-- MATERIALS PROVIDED follows --

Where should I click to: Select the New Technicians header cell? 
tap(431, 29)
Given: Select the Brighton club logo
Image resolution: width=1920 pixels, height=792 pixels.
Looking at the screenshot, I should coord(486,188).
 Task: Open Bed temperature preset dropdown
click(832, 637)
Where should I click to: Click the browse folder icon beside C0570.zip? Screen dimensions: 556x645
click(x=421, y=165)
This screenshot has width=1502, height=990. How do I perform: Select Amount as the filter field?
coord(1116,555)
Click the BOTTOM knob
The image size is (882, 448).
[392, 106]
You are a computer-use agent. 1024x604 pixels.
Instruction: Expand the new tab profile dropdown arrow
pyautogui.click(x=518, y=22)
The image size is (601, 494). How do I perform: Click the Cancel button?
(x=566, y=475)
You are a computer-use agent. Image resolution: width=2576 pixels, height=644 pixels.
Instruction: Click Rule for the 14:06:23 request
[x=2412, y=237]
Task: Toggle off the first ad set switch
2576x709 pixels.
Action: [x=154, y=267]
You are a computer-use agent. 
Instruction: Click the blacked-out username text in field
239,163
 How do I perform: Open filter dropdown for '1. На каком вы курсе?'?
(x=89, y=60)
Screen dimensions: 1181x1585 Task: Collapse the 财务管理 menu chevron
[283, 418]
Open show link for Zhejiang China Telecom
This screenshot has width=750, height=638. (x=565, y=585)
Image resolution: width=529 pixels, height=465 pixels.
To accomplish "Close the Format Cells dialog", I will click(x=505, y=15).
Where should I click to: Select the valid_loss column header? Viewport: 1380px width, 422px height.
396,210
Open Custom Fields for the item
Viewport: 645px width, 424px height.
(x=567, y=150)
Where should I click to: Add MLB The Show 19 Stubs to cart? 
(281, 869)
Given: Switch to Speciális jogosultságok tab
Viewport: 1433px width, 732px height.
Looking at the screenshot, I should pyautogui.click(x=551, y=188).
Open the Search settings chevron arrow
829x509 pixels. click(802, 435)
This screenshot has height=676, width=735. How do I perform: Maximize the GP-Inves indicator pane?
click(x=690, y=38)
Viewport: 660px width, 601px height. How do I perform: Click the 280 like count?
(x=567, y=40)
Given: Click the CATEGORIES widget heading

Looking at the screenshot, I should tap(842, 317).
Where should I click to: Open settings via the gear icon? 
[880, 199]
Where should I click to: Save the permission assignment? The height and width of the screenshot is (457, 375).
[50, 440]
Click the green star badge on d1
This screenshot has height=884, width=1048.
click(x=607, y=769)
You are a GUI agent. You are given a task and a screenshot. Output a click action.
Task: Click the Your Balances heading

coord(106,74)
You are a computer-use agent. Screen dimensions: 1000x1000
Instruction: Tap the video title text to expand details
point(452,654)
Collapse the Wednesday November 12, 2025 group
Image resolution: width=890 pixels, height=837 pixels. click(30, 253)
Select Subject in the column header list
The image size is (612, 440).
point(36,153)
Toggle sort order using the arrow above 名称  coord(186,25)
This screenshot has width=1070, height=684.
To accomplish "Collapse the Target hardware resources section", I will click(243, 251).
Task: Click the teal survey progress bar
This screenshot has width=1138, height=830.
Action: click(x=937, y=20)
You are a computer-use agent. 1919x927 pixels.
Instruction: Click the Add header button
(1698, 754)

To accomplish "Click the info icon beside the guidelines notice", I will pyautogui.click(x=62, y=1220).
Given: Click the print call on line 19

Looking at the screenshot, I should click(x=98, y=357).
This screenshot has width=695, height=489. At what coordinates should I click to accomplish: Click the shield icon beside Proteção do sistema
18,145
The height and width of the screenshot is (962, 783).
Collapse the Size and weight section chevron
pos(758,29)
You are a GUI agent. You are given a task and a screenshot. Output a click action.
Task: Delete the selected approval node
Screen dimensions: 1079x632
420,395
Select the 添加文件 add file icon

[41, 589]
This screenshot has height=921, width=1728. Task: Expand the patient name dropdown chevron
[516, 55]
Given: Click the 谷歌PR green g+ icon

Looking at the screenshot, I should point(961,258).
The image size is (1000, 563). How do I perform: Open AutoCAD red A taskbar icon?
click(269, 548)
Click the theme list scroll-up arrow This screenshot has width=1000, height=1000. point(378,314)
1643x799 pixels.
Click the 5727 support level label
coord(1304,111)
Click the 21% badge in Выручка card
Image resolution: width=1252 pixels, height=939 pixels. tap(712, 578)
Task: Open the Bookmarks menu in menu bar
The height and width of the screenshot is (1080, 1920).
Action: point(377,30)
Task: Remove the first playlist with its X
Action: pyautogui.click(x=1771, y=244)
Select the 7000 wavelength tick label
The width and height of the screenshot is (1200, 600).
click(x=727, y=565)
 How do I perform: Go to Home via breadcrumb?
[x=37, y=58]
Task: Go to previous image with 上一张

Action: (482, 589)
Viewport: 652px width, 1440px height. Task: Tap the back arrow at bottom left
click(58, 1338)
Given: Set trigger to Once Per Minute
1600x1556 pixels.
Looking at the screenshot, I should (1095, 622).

-- MATERIALS PROVIDED concluded --

EXERCISE GOAL -> Retype every entry above, word for word.

SOLUTION BELOW ->
Where should I click to: Select the New Technicians header cell? 
tap(431, 29)
Given: Select the Brighton club logo
Image resolution: width=1920 pixels, height=792 pixels.
Looking at the screenshot, I should coord(486,188).
 Task: Open Bed temperature preset dropdown
click(832, 637)
Where should I click to: Click the browse folder icon beside C0570.zip? Screen dimensions: 556x645
click(x=421, y=165)
This screenshot has width=1502, height=990. How do I perform: Select Amount as the filter field?
coord(1116,555)
Click the BOTTOM knob
The image size is (882, 448).
[392, 106]
You are a computer-use agent. 1024x604 pixels.
Instruction: Expand the new tab profile dropdown arrow
pyautogui.click(x=518, y=22)
The image size is (601, 494). How do I perform: Click the Cancel button?
(x=566, y=475)
You are a computer-use agent. Image resolution: width=2576 pixels, height=644 pixels.
Instruction: Click Rule for the 14:06:23 request
[x=2412, y=237]
Task: Toggle off the first ad set switch
2576x709 pixels.
Action: [x=154, y=267]
You are a computer-use agent. 
Instruction: Click the blacked-out username text in field
239,163
 How do I perform: Open filter dropdown for '1. На каком вы курсе?'?
(x=89, y=60)
Screen dimensions: 1181x1585 Task: Collapse the 财务管理 menu chevron
[283, 418]
Open show link for Zhejiang China Telecom
This screenshot has width=750, height=638. (x=565, y=585)
Image resolution: width=529 pixels, height=465 pixels.
To accomplish "Close the Format Cells dialog", I will click(x=505, y=15).
Where should I click to: Select the valid_loss column header? Viewport: 1380px width, 422px height.
396,210
Open Custom Fields for the item
Viewport: 645px width, 424px height.
(x=567, y=150)
Where should I click to: Add MLB The Show 19 Stubs to cart? 
(281, 869)
Given: Switch to Speciális jogosultságok tab
Viewport: 1433px width, 732px height.
Looking at the screenshot, I should pyautogui.click(x=551, y=188).
Open the Search settings chevron arrow
829x509 pixels. click(802, 435)
This screenshot has height=676, width=735. How do I perform: Maximize the GP-Inves indicator pane?
click(x=690, y=38)
Viewport: 660px width, 601px height. How do I perform: Click the 280 like count?
(x=567, y=40)
Given: Click the CATEGORIES widget heading

Looking at the screenshot, I should tap(842, 317).
Where should I click to: Open settings via the gear icon? 
[880, 199]
Where should I click to: Save the permission assignment? The height and width of the screenshot is (457, 375).
[50, 440]
Click the green star badge on d1
This screenshot has height=884, width=1048.
click(x=607, y=769)
You are a GUI agent. You are given a task and a screenshot. Output a click action.
Task: Click the Your Balances heading

coord(106,74)
You are a computer-use agent. Screen dimensions: 1000x1000
Instruction: Tap the video title text to expand details
point(452,654)
Collapse the Wednesday November 12, 2025 group
Image resolution: width=890 pixels, height=837 pixels. click(30, 253)
Select Subject in the column header list
The image size is (612, 440).
point(36,153)
Toggle sort order using the arrow above 名称  coord(186,25)
This screenshot has width=1070, height=684.
To accomplish "Collapse the Target hardware resources section", I will click(243, 251).
Task: Click the teal survey progress bar
This screenshot has width=1138, height=830.
Action: click(x=937, y=20)
You are a computer-use agent. 1919x927 pixels.
Instruction: Click the Add header button
(1698, 754)

To accomplish "Click the info icon beside the guidelines notice", I will pyautogui.click(x=62, y=1220).
Given: Click the print call on line 19

Looking at the screenshot, I should click(x=98, y=357).
This screenshot has width=695, height=489. At what coordinates should I click to accomplish: Click the shield icon beside Proteção do sistema
18,145
The height and width of the screenshot is (962, 783).
Collapse the Size and weight section chevron
pos(758,29)
You are a GUI agent. You are given a task and a screenshot. Output a click action.
Task: Delete the selected approval node
Screen dimensions: 1079x632
420,395
Select the 添加文件 add file icon

[41, 589]
This screenshot has height=921, width=1728. Task: Expand the patient name dropdown chevron
[516, 55]
Given: Click the 谷歌PR green g+ icon

Looking at the screenshot, I should point(961,258).
The image size is (1000, 563). How do I perform: Open AutoCAD red A taskbar icon?
click(269, 548)
Click the theme list scroll-up arrow This screenshot has width=1000, height=1000. point(378,314)
1643x799 pixels.
Click the 5727 support level label
coord(1304,111)
Click the 21% badge in Выручка card
Image resolution: width=1252 pixels, height=939 pixels. tap(712, 578)
Task: Open the Bookmarks menu in menu bar
The height and width of the screenshot is (1080, 1920).
Action: point(377,30)
Task: Remove the first playlist with its X
Action: pyautogui.click(x=1771, y=244)
Select the 7000 wavelength tick label
The width and height of the screenshot is (1200, 600).
click(x=727, y=565)
 How do I perform: Go to Home via breadcrumb?
[x=37, y=58]
Task: Go to previous image with 上一张

Action: (482, 589)
Viewport: 652px width, 1440px height. Task: Tap the back arrow at bottom left
click(58, 1338)
Given: Set trigger to Once Per Minute
1600x1556 pixels.
Looking at the screenshot, I should (1095, 622).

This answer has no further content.